• _PROMPT_
Resume the passage on land use and land cover change, picking up after its final sentence.
─── QUOTED PASSAGE ───
1 -- LAND USE, LAND CONVERSION AND LAND COVER CHANGE

As human activity modifies global land cover, Earth's biogeochemical, hydrological and energy cycles are shifted away from their natural state. The implications of these disturbances are greatly debated, but there is no longer widespread doubt that human action is altering biospheric properties and processes. While there have always been natural phenomena that have altered Earth's surface, anthropogenic (human caused) changes are increasing and their effects have altered the biosphere significantly.

Chapter 3 discussed some issues of human impact on the flow of energy and materials in the biosphere, and Chapter 7 has noted how land cover change and associated land use affects human populations. In this section we focus more specifically on the human dimension of global environmental change.

The change patterns of land cover vary throughout the world with socioeconomic, cultural, and demographic factors such as population density, per capita income, foreign debt, transportation infrastructure, and education. While land cover analysis gives indications of status in the simple manner of observed stability or change, the more direct measures of change momentum often entail the description of land use. Land cover simply refers to a straightforward physical description of what exists on the surface, for example trees, buildings, water, or roads. Land use refers to the human activities on a parcel of land, inferring the use of the surface environment. It can include such labels as orchard, pasture, industrial, residential, irrigated cropland, or sheep ranching. It is not unusual for land cover and land use to be confused and intermingled, given how interrelated they are.

Classification of types of land use can provide insight into how use of the land is likely to affect biospheric properties and processes, as well as the time scale on which change operates. For example, an urban area is unlikely to return to forest in the foreseeable future, and spreading urban areas change local surface temperatures and modify carbon dioxide production and utilization.
─── PROVIDED DATA ───
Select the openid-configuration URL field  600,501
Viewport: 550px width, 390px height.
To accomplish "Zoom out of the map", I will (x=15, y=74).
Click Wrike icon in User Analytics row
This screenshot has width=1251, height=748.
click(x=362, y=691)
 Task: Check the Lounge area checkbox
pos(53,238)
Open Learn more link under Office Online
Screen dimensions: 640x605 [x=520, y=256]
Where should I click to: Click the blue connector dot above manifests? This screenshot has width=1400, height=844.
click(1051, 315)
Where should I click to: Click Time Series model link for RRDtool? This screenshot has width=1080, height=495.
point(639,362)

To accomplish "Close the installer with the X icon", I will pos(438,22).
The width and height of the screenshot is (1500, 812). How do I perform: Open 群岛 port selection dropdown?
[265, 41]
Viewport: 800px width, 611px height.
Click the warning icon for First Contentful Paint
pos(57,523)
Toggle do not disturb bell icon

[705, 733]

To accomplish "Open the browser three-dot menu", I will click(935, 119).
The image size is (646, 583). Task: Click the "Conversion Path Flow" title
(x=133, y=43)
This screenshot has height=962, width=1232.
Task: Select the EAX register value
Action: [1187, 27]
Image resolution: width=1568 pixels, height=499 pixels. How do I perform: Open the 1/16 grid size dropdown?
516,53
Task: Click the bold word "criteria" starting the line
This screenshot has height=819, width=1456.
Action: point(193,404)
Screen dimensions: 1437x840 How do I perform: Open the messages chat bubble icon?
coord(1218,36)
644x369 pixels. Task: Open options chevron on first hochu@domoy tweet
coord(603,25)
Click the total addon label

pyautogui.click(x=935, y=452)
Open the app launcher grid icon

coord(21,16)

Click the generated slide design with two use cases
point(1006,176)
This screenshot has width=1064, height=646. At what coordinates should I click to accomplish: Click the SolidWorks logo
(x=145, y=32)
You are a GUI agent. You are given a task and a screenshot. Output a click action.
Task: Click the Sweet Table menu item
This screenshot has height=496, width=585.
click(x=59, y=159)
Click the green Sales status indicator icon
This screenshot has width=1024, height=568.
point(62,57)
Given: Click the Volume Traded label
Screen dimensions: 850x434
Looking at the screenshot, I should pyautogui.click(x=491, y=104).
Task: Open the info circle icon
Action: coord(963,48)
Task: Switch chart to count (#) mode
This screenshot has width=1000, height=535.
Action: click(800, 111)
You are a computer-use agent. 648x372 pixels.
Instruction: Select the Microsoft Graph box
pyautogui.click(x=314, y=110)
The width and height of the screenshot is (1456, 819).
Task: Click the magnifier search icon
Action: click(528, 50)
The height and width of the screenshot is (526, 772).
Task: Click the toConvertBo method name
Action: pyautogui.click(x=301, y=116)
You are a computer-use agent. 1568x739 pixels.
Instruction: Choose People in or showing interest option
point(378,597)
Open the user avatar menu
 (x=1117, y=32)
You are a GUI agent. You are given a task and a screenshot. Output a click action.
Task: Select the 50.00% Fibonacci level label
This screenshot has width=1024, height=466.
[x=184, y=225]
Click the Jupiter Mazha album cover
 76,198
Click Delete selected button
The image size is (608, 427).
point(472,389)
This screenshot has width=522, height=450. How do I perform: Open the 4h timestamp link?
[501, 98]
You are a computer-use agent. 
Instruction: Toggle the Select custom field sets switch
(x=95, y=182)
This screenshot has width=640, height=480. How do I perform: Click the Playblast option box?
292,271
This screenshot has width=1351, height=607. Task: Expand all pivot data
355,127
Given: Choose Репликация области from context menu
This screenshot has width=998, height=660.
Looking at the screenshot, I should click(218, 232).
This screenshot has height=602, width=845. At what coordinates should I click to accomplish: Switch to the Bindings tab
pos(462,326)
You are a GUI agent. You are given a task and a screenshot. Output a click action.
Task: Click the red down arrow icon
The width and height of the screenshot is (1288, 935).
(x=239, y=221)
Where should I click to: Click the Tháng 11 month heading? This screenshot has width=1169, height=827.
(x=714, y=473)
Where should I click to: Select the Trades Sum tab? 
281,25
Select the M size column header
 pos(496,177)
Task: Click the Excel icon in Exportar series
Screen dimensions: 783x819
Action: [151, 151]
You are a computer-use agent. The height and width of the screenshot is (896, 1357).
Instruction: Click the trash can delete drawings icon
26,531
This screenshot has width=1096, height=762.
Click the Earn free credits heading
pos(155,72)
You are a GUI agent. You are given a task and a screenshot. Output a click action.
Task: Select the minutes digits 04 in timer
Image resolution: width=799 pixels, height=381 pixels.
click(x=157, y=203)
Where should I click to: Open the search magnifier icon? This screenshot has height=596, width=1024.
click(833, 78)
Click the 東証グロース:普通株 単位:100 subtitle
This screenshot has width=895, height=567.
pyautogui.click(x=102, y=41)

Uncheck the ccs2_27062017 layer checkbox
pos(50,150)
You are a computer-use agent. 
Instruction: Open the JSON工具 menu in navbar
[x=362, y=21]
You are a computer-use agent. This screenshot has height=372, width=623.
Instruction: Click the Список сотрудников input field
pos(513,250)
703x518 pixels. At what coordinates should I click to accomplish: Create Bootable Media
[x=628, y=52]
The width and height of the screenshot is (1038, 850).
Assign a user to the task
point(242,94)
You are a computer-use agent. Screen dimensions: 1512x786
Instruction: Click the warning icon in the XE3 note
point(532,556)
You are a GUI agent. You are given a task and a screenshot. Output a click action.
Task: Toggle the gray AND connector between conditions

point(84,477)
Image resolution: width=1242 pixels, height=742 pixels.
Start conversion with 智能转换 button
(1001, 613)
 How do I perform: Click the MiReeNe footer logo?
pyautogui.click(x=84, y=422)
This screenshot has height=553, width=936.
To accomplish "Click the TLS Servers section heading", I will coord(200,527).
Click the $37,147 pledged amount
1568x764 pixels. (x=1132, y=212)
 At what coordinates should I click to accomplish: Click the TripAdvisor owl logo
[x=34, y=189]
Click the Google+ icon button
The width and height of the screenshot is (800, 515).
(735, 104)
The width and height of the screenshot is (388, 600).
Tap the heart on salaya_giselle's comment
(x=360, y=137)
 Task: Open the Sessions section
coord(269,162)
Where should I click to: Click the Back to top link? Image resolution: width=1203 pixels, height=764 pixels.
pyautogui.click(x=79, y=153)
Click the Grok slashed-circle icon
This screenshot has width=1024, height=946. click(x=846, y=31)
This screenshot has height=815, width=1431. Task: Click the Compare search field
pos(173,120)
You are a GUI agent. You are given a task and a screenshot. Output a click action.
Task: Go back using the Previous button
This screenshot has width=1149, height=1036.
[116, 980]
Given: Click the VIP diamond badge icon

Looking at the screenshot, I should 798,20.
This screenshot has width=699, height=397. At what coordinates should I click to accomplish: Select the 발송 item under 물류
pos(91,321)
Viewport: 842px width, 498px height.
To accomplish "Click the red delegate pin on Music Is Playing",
───
• _TASK RESULT_
1.1 Land Use Patterns Throughout the World

Land transformation is often guided by social and political forces for a particular region. In some areas socioeconomic forces (labor supply) may encourage farmers to practice slash-and-burn agriculture, and in other areas strong opportunity may encourage investors to convert naturally vegetated areas into suburban neighborhoods. Below, we explore land use patterns in rural and urban areas.

1.1.1 Rural areas -- In the rural areas of nonindustrialized nations, land use patterns are often dominated by agriculture. In industrialized nations, agriculture, housing, and recreation are the most common motivations for land conversion. Frequently this conversion follows a pattern from forest to agriculture, then agriculture to suburban or urban development. This process often takes place on some of the most productive land, such as river corridors and valleys, due to the rich soils, gentle terrain and access to transportation.

In developing nations, high demand for increased agricultural acreage comes from two major factors. First and foremost, the burgeoning populations consume more and more food from both subsistence and market sources. Second, there are economic and political pressures to increase exports of agricultural produce for financial leverage and generating foreign exchange. To meet these demands, local farmers tend to develop small parcels of land until successive plantings can no longer be sustained, whereupon the land is then abandoned and a new patch of land is prepared for planting. This type of land use, called swidden agriculture, creates a patchwork of land cover consisting of land being converted for cultivation, cultivated land, and abandoned land (see Figure 8.01). This type of land use is generally productive for the smallholder farmers and is sustainable only over short periods of time. When bigger projects clear large uniform tracts of land for grazing or agriculture (see Figure 8.01), productivity is frequently not sustainable without intensive management (including use of fertilizers, pesticides and herbicides).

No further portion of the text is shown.